Segment Start: Extracted data

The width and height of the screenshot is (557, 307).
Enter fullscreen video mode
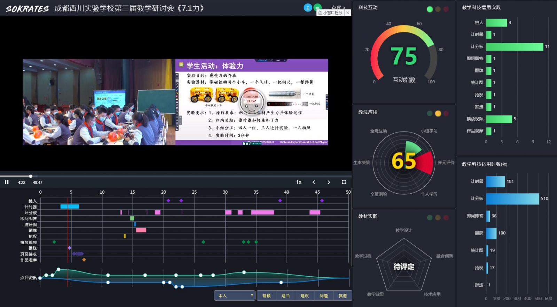(x=344, y=182)
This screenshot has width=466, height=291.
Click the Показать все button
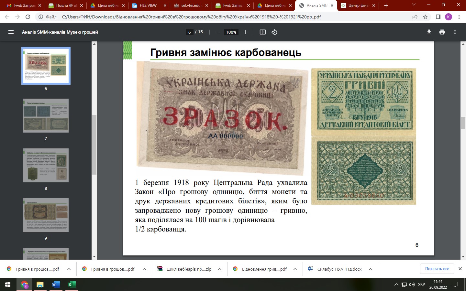click(437, 269)
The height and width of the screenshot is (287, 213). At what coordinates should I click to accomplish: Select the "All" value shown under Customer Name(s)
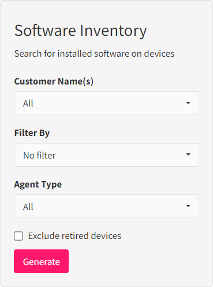[28, 104]
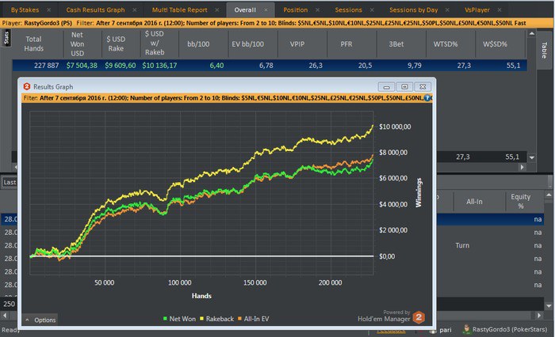Click the filter info icon in graph window

428,98
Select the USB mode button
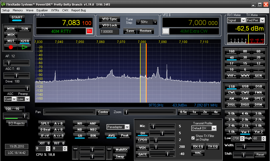Viewport: 270px width, 161px height. coord(245,86)
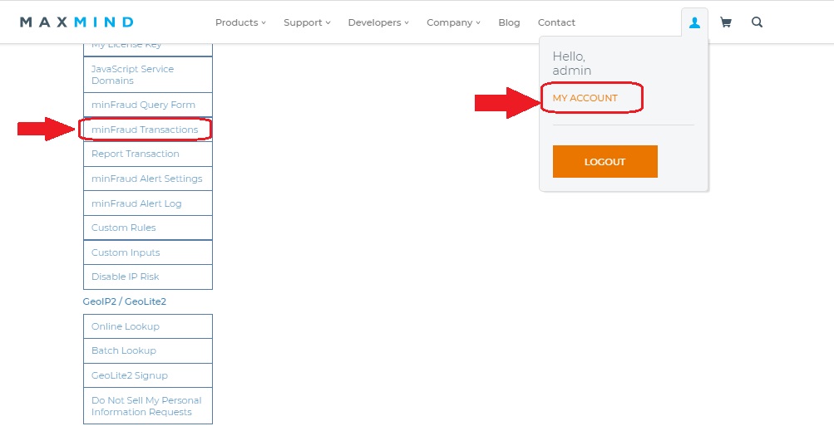Click the search magnifier icon

757,23
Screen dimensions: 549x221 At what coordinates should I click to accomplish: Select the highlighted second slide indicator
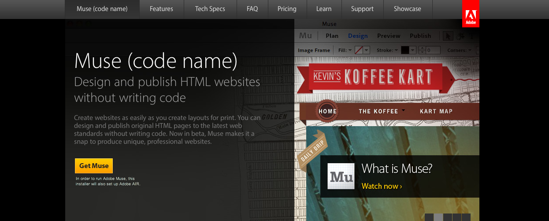(x=438, y=217)
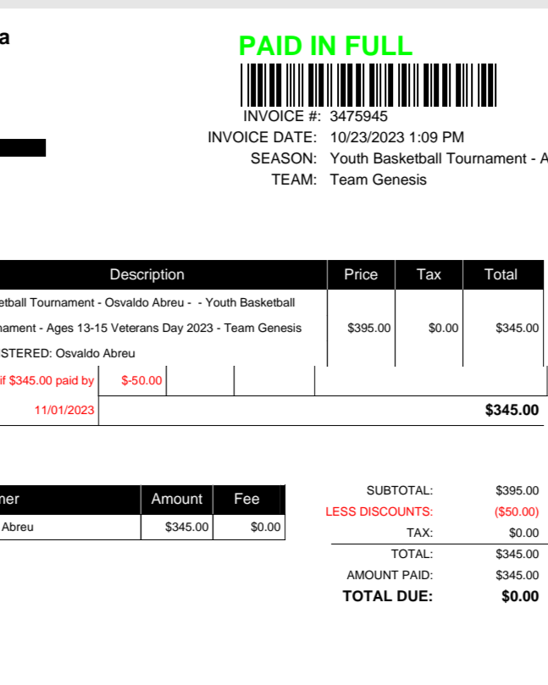This screenshot has width=548, height=685.
Task: Click the Price column header
Action: (361, 274)
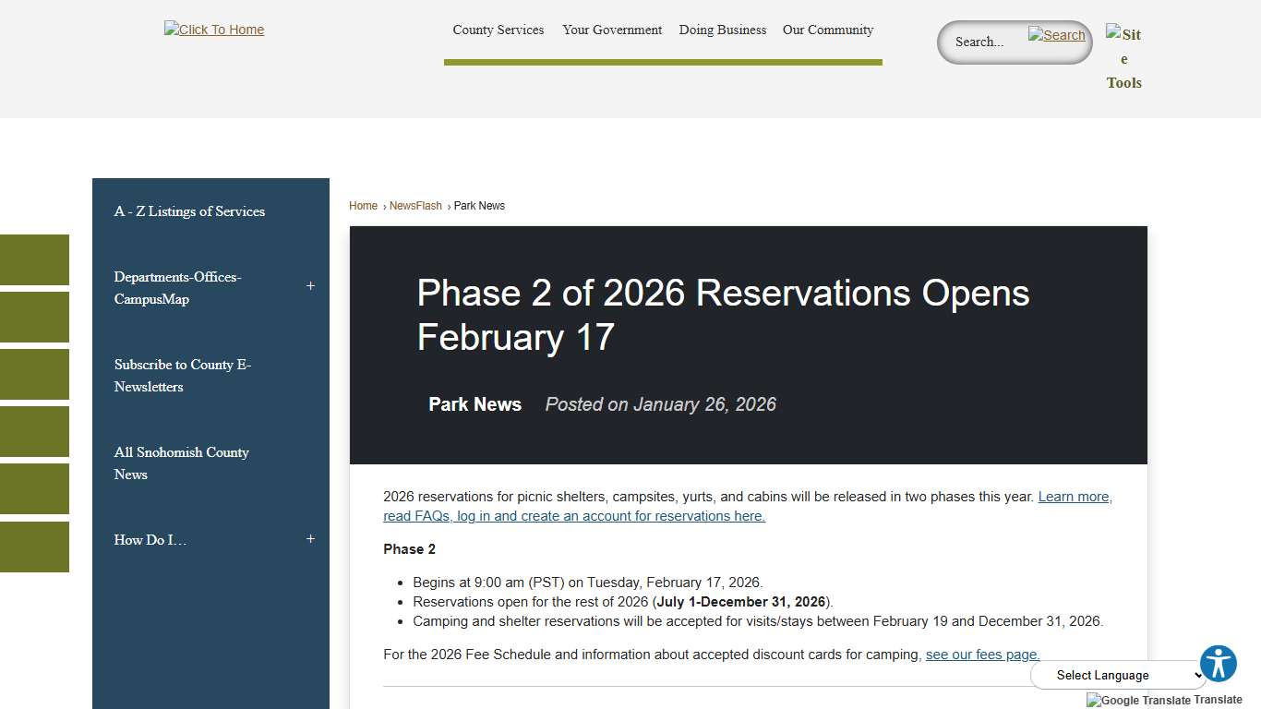Expand the How Do I... section
This screenshot has width=1261, height=709.
coord(310,538)
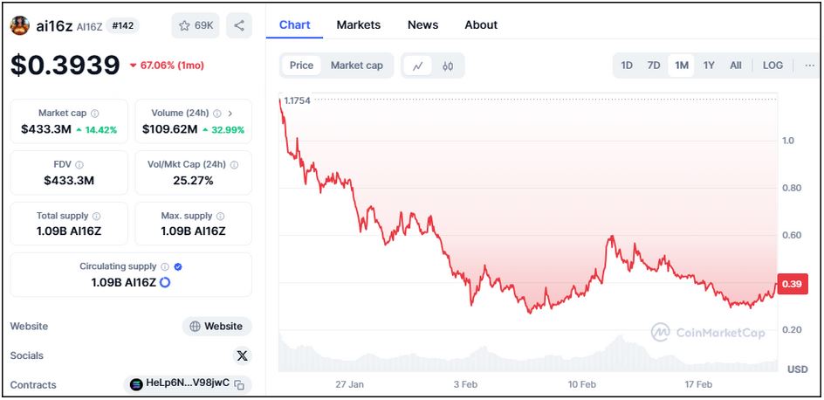Click the star watchlist 69K button
Screen dimensions: 824x400
[x=196, y=25]
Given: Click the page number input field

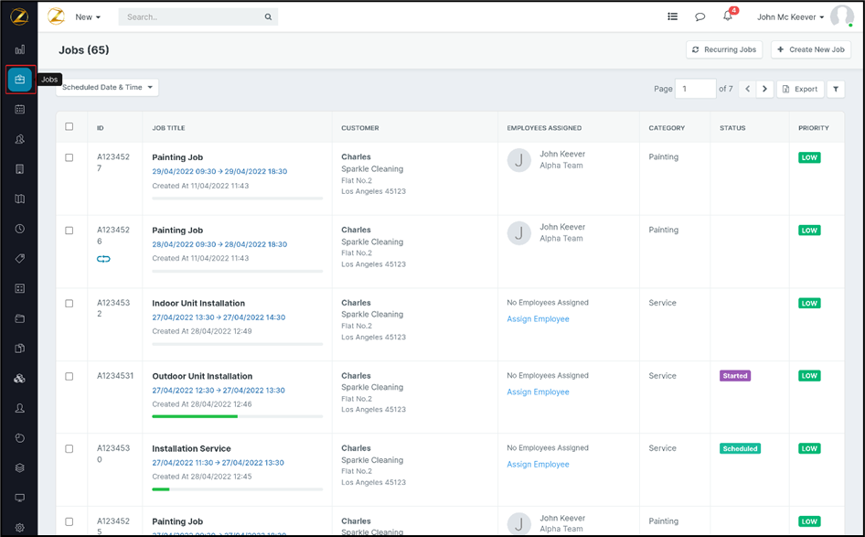Looking at the screenshot, I should pyautogui.click(x=695, y=89).
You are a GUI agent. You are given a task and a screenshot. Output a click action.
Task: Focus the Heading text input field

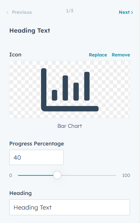click(70, 207)
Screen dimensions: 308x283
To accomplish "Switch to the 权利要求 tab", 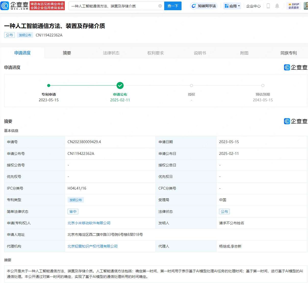I will (156, 53).
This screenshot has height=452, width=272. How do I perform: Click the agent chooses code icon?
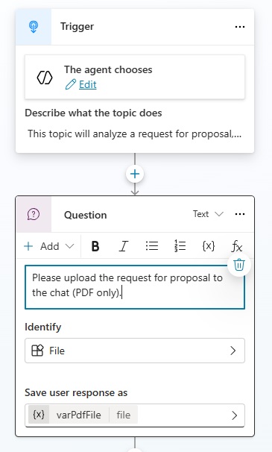click(45, 78)
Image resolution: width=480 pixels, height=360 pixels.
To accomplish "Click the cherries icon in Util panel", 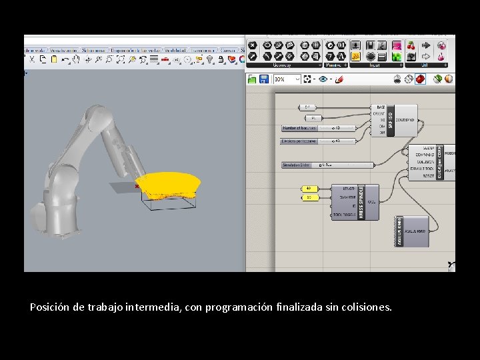I will tap(411, 46).
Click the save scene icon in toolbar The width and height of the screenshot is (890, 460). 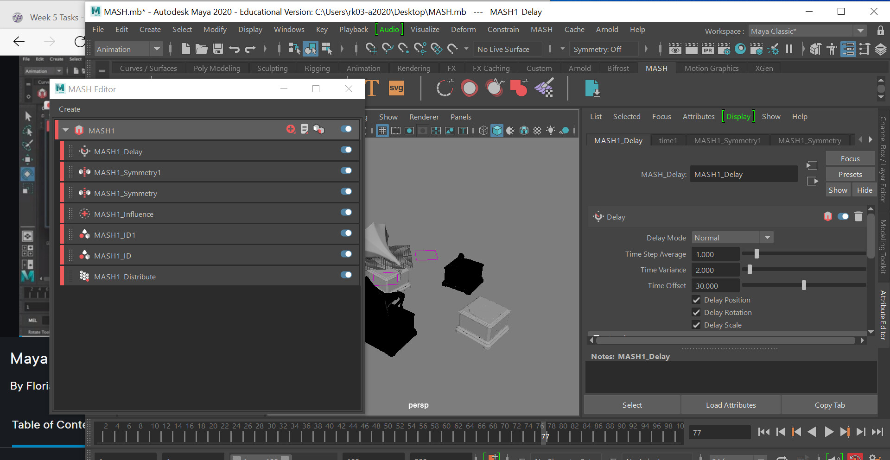(x=218, y=49)
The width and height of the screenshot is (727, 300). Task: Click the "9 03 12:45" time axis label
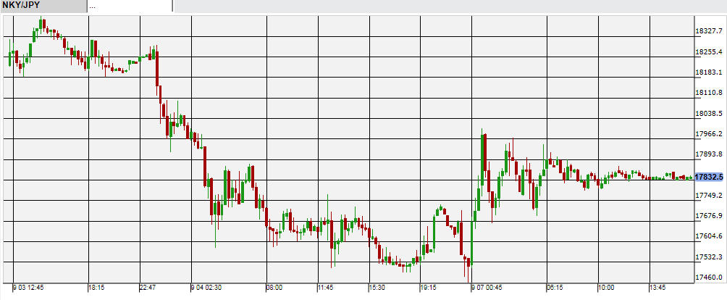coord(28,288)
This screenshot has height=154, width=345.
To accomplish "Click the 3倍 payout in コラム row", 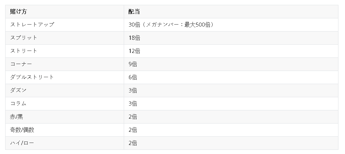I will pos(133,103).
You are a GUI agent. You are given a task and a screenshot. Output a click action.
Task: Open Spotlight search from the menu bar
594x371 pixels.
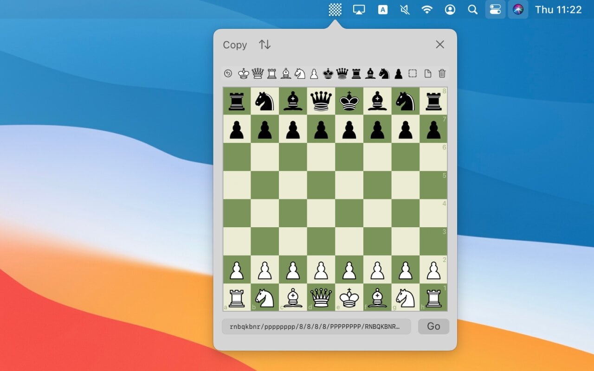pos(472,9)
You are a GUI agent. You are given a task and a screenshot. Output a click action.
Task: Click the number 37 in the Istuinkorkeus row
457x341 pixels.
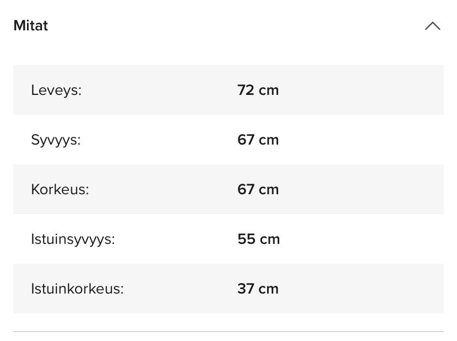pos(246,289)
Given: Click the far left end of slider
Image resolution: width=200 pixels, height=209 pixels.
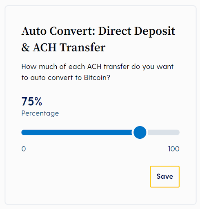Looking at the screenshot, I should [22, 132].
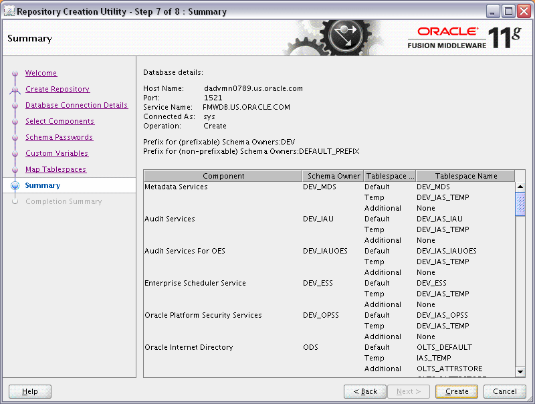Select Database Connection Details in the sidebar
The height and width of the screenshot is (404, 535).
click(76, 105)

Segment End: Extracted data

What is being asked: The expected output is the run of lines from the one containing "594x371 pixels." to the last line of the listing above, both included, word for word and free of pictures.

Answer box:
594x371 pixels.
pos(472,9)
You are a GUI agent. You are given a task and a screenshot. Output a click action.
Task: Click the number 37 in the Istuinkorkeus row
457x341 pixels.
pos(246,289)
Given: Click the far left end of slider
Image resolution: width=200 pixels, height=209 pixels.
Looking at the screenshot, I should [22, 132].
Select Database Connection Details in the sidebar
The height and width of the screenshot is (404, 535).
click(76, 105)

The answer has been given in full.